◆ **WHAT TO WORK ON**
Render every line of the entries below as a JSON list of strings, one string per line, skipping blank lines. Leave the pictures out.

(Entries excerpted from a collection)
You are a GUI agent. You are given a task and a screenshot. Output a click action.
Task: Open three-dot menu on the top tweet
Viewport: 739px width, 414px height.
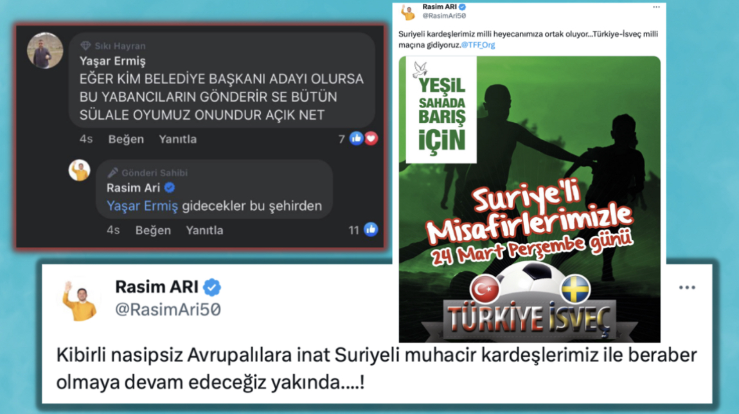tap(657, 7)
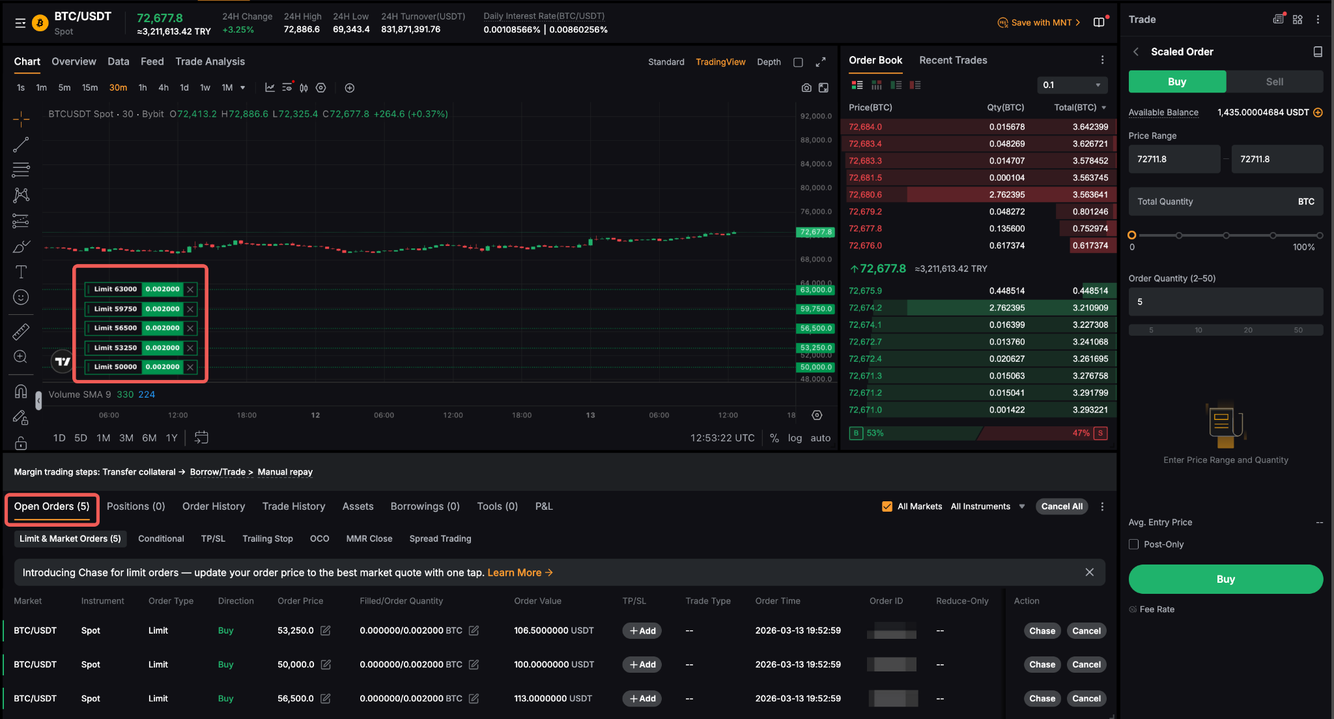Click the chart screenshot camera icon
Screen dimensions: 1334x719
tap(806, 88)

◆ **SOLUTION TO THE PROBLEM**
[
  "You are a GUI agent. You are given a task and a screenshot. Output a click action.",
  "Task: Open three-dot menu on the top tweet",
  "Viewport: 739px width, 414px height.",
  "tap(657, 7)",
  "Click the chart screenshot camera icon",
  "Screen dimensions: 1334x719",
  "tap(806, 88)"
]